A map’s reliable feature matched for 95% of the landmarks. It was used only for those landmarks for which it was useful, for example, number was only used to distinguish bugs and trees (Guhe & Bard, 2008a). To exclude effects of conceptual pacts and reduced expressions, only introductory (first) mentions of landmarks by the Instruction Giver are considered here.

To determine the effect of utility, Guhe and Bard (2008a,b) compared changes in the use of color terms over time with changes in the use of terms mentioning the reliable features. The data show that the use of the color feature decreases from ca. 0.6 of possible mentions to ca. 0.15 of possible mentions over the course of the eight dialogs. Rate of mention also decreases significantly within each of the eight dialogs; see Fig. 2 for the first dialog. Only color behaves this way (Guhe & Bard, 2008a); the reliable features (number, pattern, kind, shape) do not show this pattern. In fact, their rate of mention increases within each dialog.

Figure 2.

 Change in the rate of mention of color terms (limited utility) and useful feature terms (full utility) in the first dialog (map 1) of the iMAP experiment. The graph also shows the rate of referring expressions in which both features (color and the map’s useful feature) or no features are used. The simulations below use the first 29 landmarks that are introduced into the dialog by the Instruction Giver, because the test map contains 29 route-critical landmarks.

3. The incremental algorithm as cognitive model

This section and the following one present two cognitive models of producing referring expressions.

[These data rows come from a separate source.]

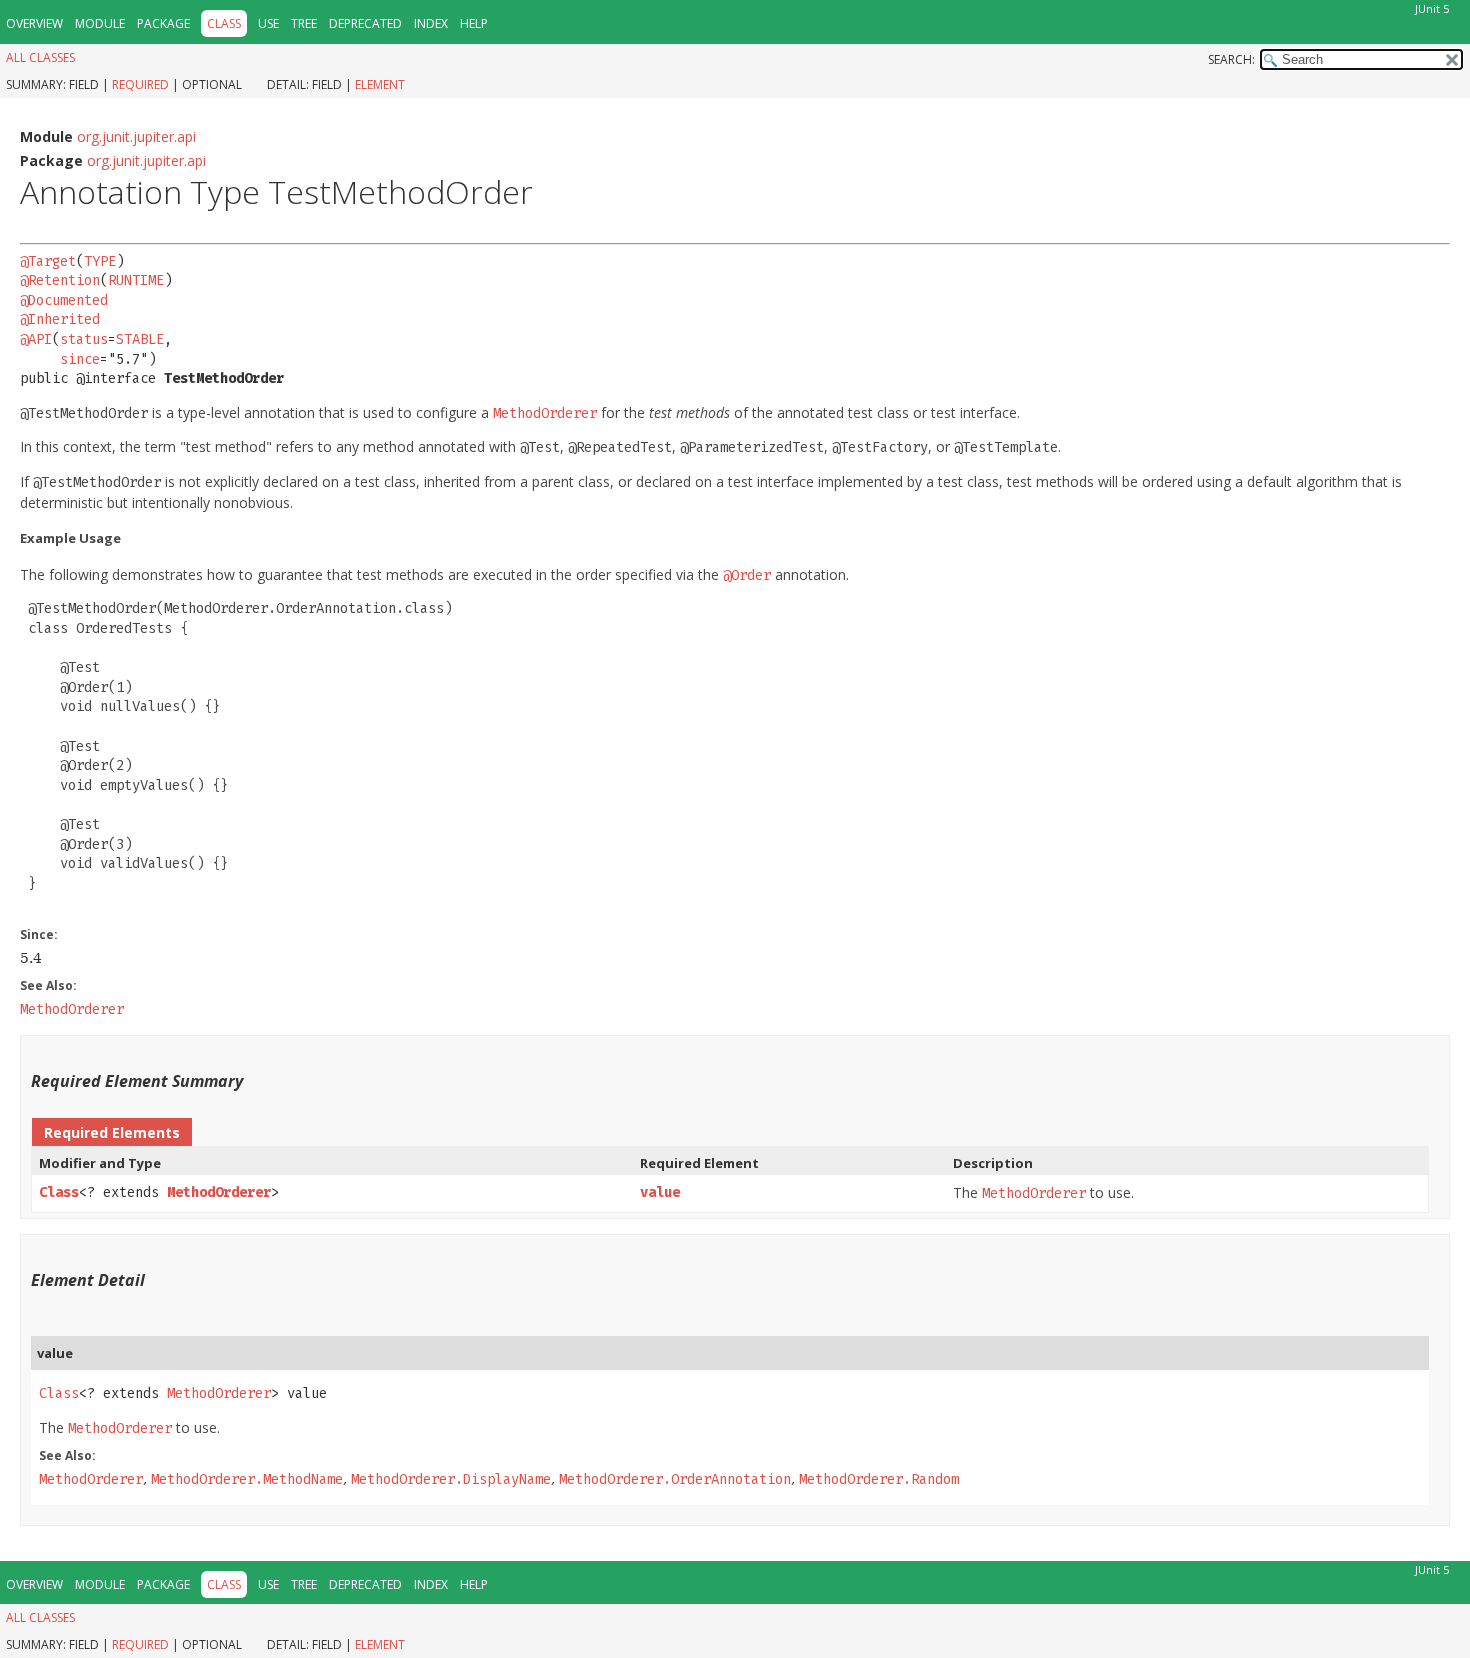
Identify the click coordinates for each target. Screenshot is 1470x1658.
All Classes (40, 57)
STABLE (140, 339)
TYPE (100, 261)
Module (100, 23)
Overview (34, 23)
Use (268, 23)
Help (474, 23)
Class (59, 1192)
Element (380, 84)
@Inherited (60, 319)
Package (163, 23)
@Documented (64, 300)
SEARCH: (1231, 59)
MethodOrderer (219, 1192)
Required (140, 84)
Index (431, 23)
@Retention (60, 280)
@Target (48, 261)
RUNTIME (136, 280)
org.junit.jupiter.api (136, 136)
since (80, 359)
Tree (304, 23)
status (84, 339)
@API (36, 339)
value (660, 1192)
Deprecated (365, 23)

The first model is based on the incremental algorithm of Dale and Reiter and has the advantage that it is not limited to the iMAP task but, at the same time, its correlation with the human data is limited. The second model is motivated by the observations of Garrod and colleagues: It assumes that the speakers settled on a way of referring to landmarks and makes the decision which features to include in a referring expression purely on the basis of their utility. While it has a higher correlation to the human data, it is also a model specific for the task at hand; cf. Section 5 for further discussion of these issues.

3.1. The incremental algorithm

Dale and Reiter’s (1995) incremental algorithm for generating referring expressions has two main properties that make it an interesting starting point for a cognitive account of how people produce referring expressions: It has a low computational cost (it has linear complexity, that is, its run-time increases linearly with the number of potential referents), and it can produce non-minimal (overspecified) as well as non-distinguishing (underspecified) referring expressions; see the example below. Because of these properties, the algorithm is often used in computational approaches to referring expressions. It should be noted, however, that the authors did not claim this algorithm to be a cognitive algorithm in the sense of Steedman (1995), that is, an algorithm that describes a cognitive processing mechanism, even though they took some aspects of cognition for motivating parts of it, for example, a feature’s cognitive salience.

The incremental algorithm is a feature-selection algorithm: To describe the referent (the target object), it selects features that describe the referent but do not describe the distractors (the other possible referents in the given situation). By doing this, the algorithm generates a uniquely distinguishing referring expression, that is, a referring expression that refers to only one potential referent in the given situation.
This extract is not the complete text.